Hepatocellular carcinoma (HCC) is the most common cause of liver malignancy and the third most common cause of cancer-related death worldwide. In France and in many Western countries, alcohol consumption of more than 4 glasses per day is the main driver of HCC.

Although the risk of developing liver cancer increases with the severity of alcohol-related liver damage, liver cancer will only develop within a subset of long-term alcohol users. This finding suggests that genetic factors are involved in the development of HCC on the background of alcohol-related liver disease. Understanding why some patients develop alcohol-related HCC and others do not, is the question that was asked by the team of Prof. Jessica Zucman-Rossi at the Cordeliers Research Center, and by her collaborators of the Genetic Network of Liver Tumors (GENTHEP) in France and Belgium.
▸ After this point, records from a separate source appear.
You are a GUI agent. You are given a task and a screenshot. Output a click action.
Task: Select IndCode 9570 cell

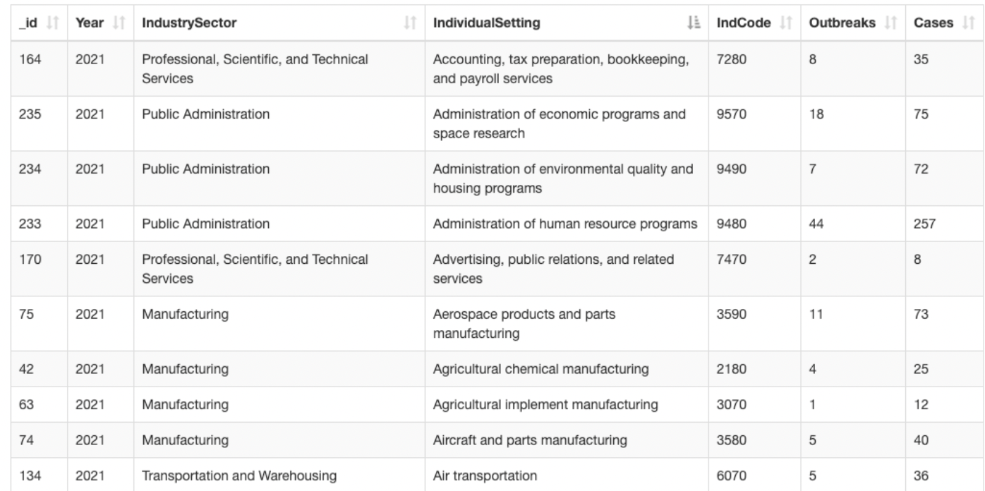[754, 123]
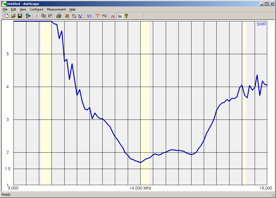276x198 pixels.
Task: Click the yellow question mark help icon
Action: (126, 16)
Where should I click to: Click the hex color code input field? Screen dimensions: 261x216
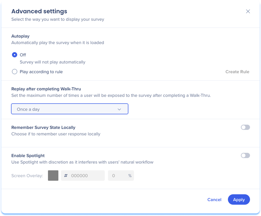click(x=86, y=176)
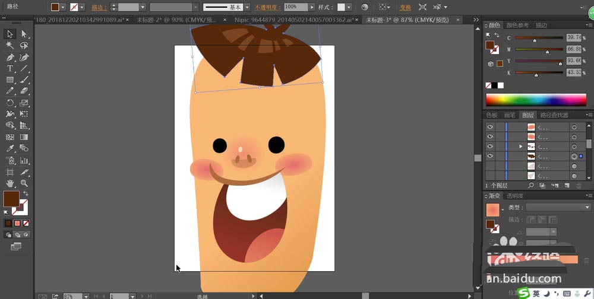The height and width of the screenshot is (299, 594).
Task: Select the Eyedropper tool
Action: [10, 148]
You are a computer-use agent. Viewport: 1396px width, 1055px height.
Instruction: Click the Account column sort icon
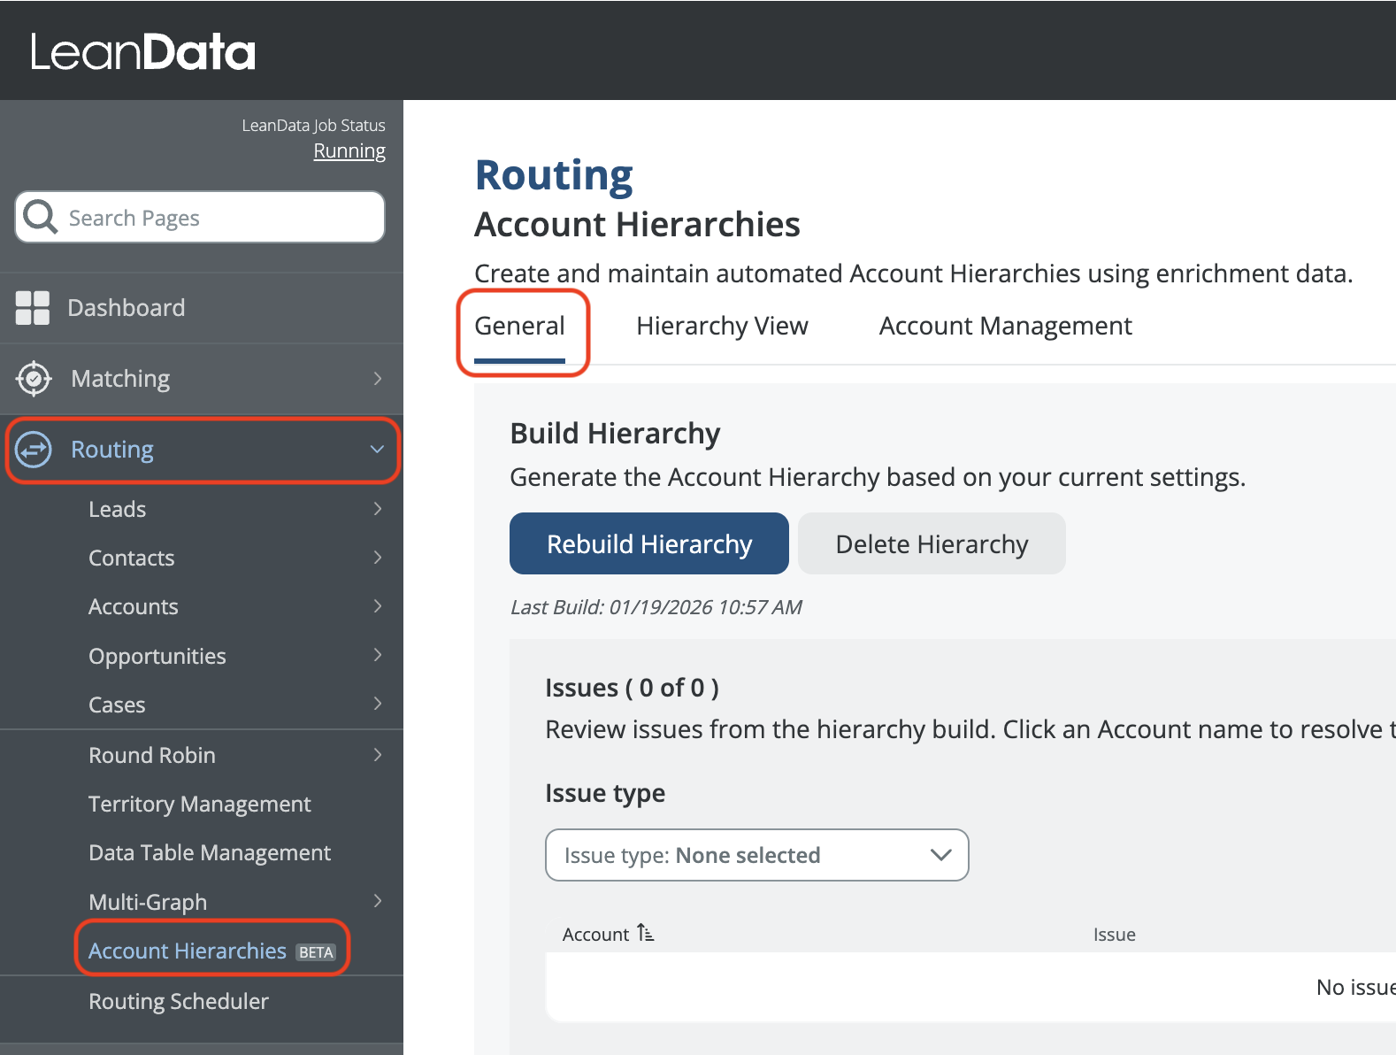point(646,934)
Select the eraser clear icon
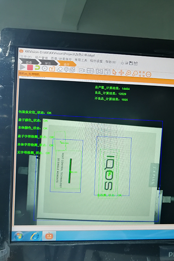Screen dimensions: 174x261 [59, 69]
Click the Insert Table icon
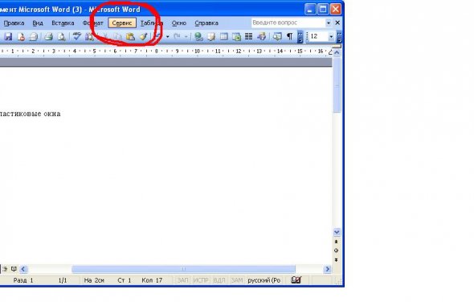The height and width of the screenshot is (302, 474). [224, 37]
This is the first genome-wide association study (GWAS) performed in alcohol-related HCC. It compared the genomes of thousands of individuals with alcohol-related liver disease with or without HCC.

This GWAS included more than 4,000 patients recruited from tertiary referral centers specialized in liver cancer screening and treatment in France and Belgium. The researchers identified an association between WNT3A-WNT9A genes and alcohol-related HCC.

The WNT3A-WNT9A genes are present in all individuals, however; there may be minor genetic variations amongst them. These are associated with a different risk of developing alcohol-related HCC.

Thus, in a population of chronic heavy drinkers, the study showed that 32% of individuals who had a protective variation in the WNT3A-WNT9A genes have a lower risk of developing alcohol-related HCC. In contrast, the 68% of patients who did not have the protective variation had an increased risk.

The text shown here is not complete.